◆ 作業指示:
以下のレコードの各行を、すべて一字も変えずにそのまま出力してください。画像は出力に含めないでください。

┏━━

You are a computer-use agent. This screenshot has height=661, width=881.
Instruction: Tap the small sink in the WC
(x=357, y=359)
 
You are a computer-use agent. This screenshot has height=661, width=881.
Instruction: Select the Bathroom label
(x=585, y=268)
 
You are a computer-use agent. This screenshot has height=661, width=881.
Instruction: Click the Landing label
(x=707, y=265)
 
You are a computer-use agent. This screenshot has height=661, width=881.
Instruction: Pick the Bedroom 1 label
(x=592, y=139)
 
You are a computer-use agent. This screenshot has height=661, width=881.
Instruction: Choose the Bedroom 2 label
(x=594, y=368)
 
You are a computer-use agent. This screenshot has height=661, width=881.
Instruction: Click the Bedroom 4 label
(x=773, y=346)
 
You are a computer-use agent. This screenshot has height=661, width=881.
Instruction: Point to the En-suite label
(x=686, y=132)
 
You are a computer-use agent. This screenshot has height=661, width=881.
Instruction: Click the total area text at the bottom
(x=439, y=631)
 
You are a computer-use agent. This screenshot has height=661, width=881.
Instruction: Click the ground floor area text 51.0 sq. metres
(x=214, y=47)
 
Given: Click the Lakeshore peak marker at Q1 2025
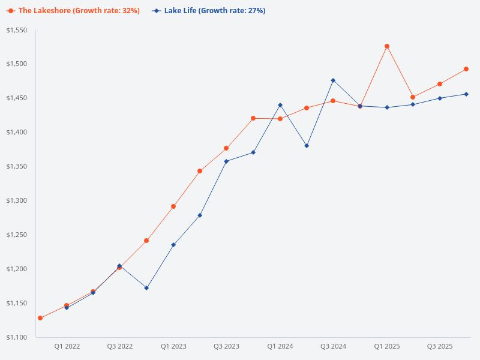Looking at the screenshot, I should pos(387,46).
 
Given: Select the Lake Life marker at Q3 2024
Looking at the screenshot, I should pos(333,80).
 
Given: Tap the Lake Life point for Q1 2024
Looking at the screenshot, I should pos(280,105).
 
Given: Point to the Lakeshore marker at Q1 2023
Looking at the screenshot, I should pos(173,206).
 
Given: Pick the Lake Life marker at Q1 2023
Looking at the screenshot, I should pos(173,245).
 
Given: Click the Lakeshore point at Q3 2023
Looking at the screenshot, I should pos(226,148).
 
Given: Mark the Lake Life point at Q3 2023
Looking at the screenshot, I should pos(226,161).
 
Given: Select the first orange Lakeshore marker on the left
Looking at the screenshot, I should pos(40,318).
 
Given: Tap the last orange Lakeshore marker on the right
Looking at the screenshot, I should pos(466,69).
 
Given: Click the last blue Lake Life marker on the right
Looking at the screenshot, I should pos(466,94).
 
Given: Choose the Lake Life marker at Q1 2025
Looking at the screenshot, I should pos(387,107).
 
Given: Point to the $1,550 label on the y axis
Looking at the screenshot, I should pos(17,30).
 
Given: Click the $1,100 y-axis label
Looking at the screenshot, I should pos(17,337).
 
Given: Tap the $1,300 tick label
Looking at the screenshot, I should pos(17,200).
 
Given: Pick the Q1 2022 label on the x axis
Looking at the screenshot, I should pos(67,347).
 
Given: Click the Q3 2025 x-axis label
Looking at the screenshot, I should pos(440,347).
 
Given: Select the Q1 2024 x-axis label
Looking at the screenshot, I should pos(280,347).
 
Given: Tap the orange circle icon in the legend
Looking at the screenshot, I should pos(10,11).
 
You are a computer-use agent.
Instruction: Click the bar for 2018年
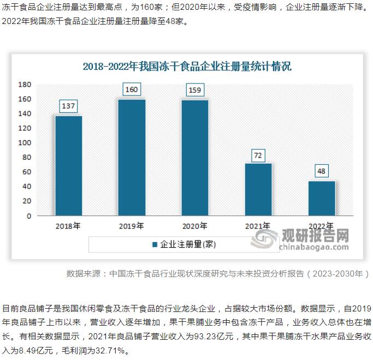[69, 165]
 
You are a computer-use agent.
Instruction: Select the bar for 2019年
[132, 157]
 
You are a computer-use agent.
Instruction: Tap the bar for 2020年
[195, 158]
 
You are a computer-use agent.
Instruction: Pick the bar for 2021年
[258, 189]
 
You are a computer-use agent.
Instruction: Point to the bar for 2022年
[321, 198]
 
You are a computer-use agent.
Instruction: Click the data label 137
[68, 106]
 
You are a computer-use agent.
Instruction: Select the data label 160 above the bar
[132, 89]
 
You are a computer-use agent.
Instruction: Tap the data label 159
[195, 90]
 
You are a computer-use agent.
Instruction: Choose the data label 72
[258, 155]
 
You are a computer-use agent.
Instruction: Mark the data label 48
[321, 171]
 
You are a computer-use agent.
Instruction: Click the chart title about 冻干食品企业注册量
[187, 67]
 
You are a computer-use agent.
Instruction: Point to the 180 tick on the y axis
[25, 85]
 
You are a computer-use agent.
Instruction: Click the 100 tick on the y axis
[25, 143]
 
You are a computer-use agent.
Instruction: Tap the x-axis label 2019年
[132, 226]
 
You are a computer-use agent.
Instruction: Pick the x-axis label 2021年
[258, 226]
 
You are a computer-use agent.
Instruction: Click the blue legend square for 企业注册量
[155, 244]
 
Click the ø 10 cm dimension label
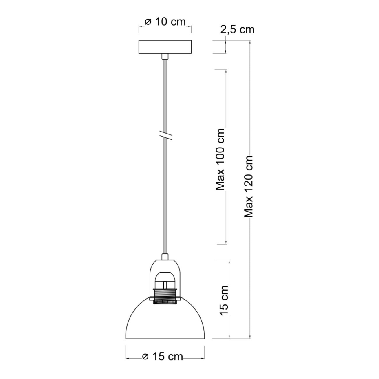[x=165, y=22]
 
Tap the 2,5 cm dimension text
[x=237, y=29]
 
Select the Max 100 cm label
[x=220, y=159]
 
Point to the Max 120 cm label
[x=248, y=187]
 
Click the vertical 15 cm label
[x=224, y=301]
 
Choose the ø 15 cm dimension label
[x=163, y=357]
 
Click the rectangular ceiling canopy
[x=165, y=47]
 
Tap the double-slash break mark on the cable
[x=165, y=136]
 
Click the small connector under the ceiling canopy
[x=165, y=57]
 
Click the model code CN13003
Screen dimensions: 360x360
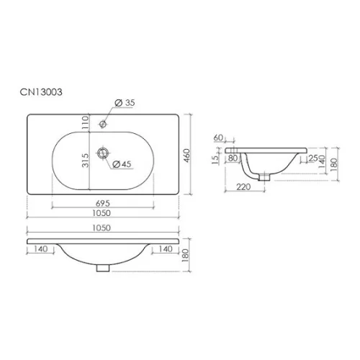[41, 92]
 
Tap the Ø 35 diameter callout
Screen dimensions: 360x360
[125, 103]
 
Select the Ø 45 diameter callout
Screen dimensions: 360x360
[122, 164]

┗━━

◆ 出力結果:
You are a computer-use agent. This screenshot has height=661, width=881.
Instruction: Tap the small sink in the WC
(x=357, y=359)
 
You are a computer-use agent. This screenshot has height=661, width=881.
Instruction: Select the Bathroom label
(x=585, y=268)
 
You are a computer-use agent. This screenshot has height=661, width=881.
Instruction: Click the Landing label
(x=707, y=265)
 
You are a computer-use agent. This screenshot has height=661, width=881.
Instruction: Pick the Bedroom 1 label
(x=592, y=139)
 
You are a computer-use agent. This screenshot has height=661, width=881.
Instruction: Choose the Bedroom 2 label
(x=594, y=368)
 
You are a computer-use agent. This screenshot has height=661, width=881.
Instruction: Click the Bedroom 4 label
(x=773, y=346)
 
You are a computer-use agent. This screenshot has height=661, width=881.
Instruction: Point to the En-suite label
(x=686, y=132)
 
You are a computer-use agent. This screenshot has height=661, width=881.
Instruction: Click the total area text at the bottom
(x=439, y=631)
 
You are a computer-use agent. This screenshot has height=661, width=881.
Instruction: Click the ground floor area text 51.0 sq. metres
(x=214, y=47)
 
Given: Click the Lakeshore peak marker at Q1 2025
Looking at the screenshot, I should pos(387,46).
 
Given: Select the Lake Life marker at Q3 2024
Looking at the screenshot, I should pos(333,80).
 
Given: Tap the Lake Life point for Q1 2024
Looking at the screenshot, I should pos(280,105).
 
Given: Point to the Lakeshore marker at Q1 2023
Looking at the screenshot, I should pos(173,206).
 
Given: Pick the Lake Life marker at Q1 2023
Looking at the screenshot, I should pos(173,245).
 
Given: Click the Lakeshore point at Q3 2023
Looking at the screenshot, I should pos(226,148).
 
Given: Mark the Lake Life point at Q3 2023
Looking at the screenshot, I should pos(226,161).
 
Given: Select the first orange Lakeshore marker on the left
Looking at the screenshot, I should pos(40,318).
 
Given: Tap the last orange Lakeshore marker on the right
Looking at the screenshot, I should pos(466,69).
 
Given: Click the last blue Lake Life marker on the right
Looking at the screenshot, I should pos(466,94).
 
Given: Choose the Lake Life marker at Q1 2025
Looking at the screenshot, I should pos(387,107).
 
Given: Point to the $1,550 label on the y axis
Looking at the screenshot, I should pos(17,30).
 
Given: Click the $1,100 y-axis label
Looking at the screenshot, I should pos(17,337).
 
Given: Tap the $1,300 tick label
Looking at the screenshot, I should pos(17,200).
 
Given: Pick the Q1 2022 label on the x axis
Looking at the screenshot, I should pos(67,347).
 
Given: Click the Q3 2025 x-axis label
Looking at the screenshot, I should pos(440,347).
 
Given: Select the Q1 2024 x-axis label
Looking at the screenshot, I should pos(280,347).
 
Given: Tap the orange circle icon in the legend
Looking at the screenshot, I should pos(10,11).
 
You are a computer-use agent.
Instruction: Click the bar for 2018年
[69, 165]
 
You are a computer-use agent.
Instruction: Select the bar for 2019年
[132, 157]
 
You are a computer-use agent.
Instruction: Tap the bar for 2020年
[195, 158]
 
You are a computer-use agent.
Instruction: Pick the bar for 2021年
[258, 189]
 
You are a computer-use agent.
Instruction: Point to the bar for 2022年
[321, 198]
 
You are a computer-use agent.
Instruction: Click the data label 137
[68, 106]
 
You are a computer-use agent.
Instruction: Select the data label 160 above the bar
[132, 89]
 
You are a computer-use agent.
Instruction: Tap the data label 159
[195, 90]
 
You are a computer-use agent.
Instruction: Choose the data label 72
[258, 155]
 
You are a computer-use agent.
Instruction: Mark the data label 48
[321, 171]
 
You are a computer-use agent.
Instruction: Click the chart title about 冻干食品企业注册量
[187, 67]
 
You are a computer-use agent.
Instruction: Point to the 180 tick on the y axis
[25, 85]
 
You are a computer-use agent.
Instruction: Click the 100 tick on the y axis
[25, 143]
 
You are a computer-use agent.
Instruction: Tap the x-axis label 2019年
[132, 226]
 
You are a computer-use agent.
Instruction: Pick the x-axis label 2021年
[258, 226]
 
You are a computer-use agent.
Instruction: Click the blue legend square for 企业注册量
[155, 244]
 
Click the ø 10 cm dimension label
[x=165, y=22]
 
Tap the 2,5 cm dimension text
[x=237, y=29]
 
Select the Max 100 cm label
[x=220, y=159]
 
Point to the Max 120 cm label
[x=248, y=187]
 
Click the vertical 15 cm label
[x=224, y=301]
 
Choose the ø 15 cm dimension label
[x=163, y=357]
 
Click the rectangular ceiling canopy
[x=165, y=47]
 
Tap the double-slash break mark on the cable
[x=165, y=136]
 
Click the small connector under the ceiling canopy
[x=165, y=57]
 
Click the model code CN13003
Screen dimensions: 360x360
[41, 92]
 
Tap the Ø 35 diameter callout
Screen dimensions: 360x360
[125, 103]
 
Select the Ø 45 diameter callout
Screen dimensions: 360x360
[122, 164]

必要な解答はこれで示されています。